- Supplied passage:
□ □ □ □

Originally Posted by *fresh_veggie* 
I don't use it. The increased use of sanitizers and antibacterials has led to an explosion in resistant-bacteria. I've had MRSA. Not worth it.

Actually that is misinformation. The use of alcohol based sanitizers doesn't cause resitant bacteria or MRSA. They don't contribute to antibiotic resistance at all. http://www.tastelife.com/health/inst...sanitizer.aspx
http://www.scienceblog.com/cms/hand-...ion-10882.html

And in fact they kill MRSA which is why they are used in health care and hospital settings. http://www.medicinenet.com/script/ma...ticlekey=94761 http://www.infectioncontroltoday.com.../361feat4.html

I'm speaking only about alcohol based hand gels not chemical ones. And they don't kill things like c. diff nor do they wash dirt off hands. So washing with soap and water is still better. But not always practical. Most public restrooms now have antibacterial soap which does have possible issues. Ick. I still prefer soap and water but hate that the bad stuff is all I see now.

□ □ □ □

- Provided material:
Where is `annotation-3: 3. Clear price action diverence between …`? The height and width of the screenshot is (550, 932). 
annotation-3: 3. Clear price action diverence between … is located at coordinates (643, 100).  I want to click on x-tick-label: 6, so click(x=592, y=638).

□ □ □ □

- Exercise goal: Translate this sentence from the forum post on hand sanitizers into Spanish: "I'm speaking only about alcohol based hand gels not chemical ones."

- Solution to the exercise: Hablo solo de los geles de manos a base de alcohol, no de los químicos.